Saved entries:
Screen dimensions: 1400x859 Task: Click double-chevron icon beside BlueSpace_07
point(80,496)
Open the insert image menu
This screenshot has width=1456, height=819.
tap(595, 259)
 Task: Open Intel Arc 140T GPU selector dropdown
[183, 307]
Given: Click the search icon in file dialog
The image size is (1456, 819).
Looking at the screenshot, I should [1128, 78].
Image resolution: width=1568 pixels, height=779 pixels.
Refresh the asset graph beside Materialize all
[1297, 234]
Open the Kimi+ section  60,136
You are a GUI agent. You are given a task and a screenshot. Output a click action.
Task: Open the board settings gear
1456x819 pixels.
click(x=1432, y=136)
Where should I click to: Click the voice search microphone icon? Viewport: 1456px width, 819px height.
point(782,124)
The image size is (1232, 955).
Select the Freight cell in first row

### Task statement
Extract exactly the lines between the line containing "1456x819 pixels." and the end of the data, including both.

### Finished task
1456x819 pixels.
click(x=1432, y=136)
Where should I click to: Click the voice search microphone icon? Viewport: 1456px width, 819px height.
point(782,124)
The image size is (1232, 955).
Select the Freight cell in first row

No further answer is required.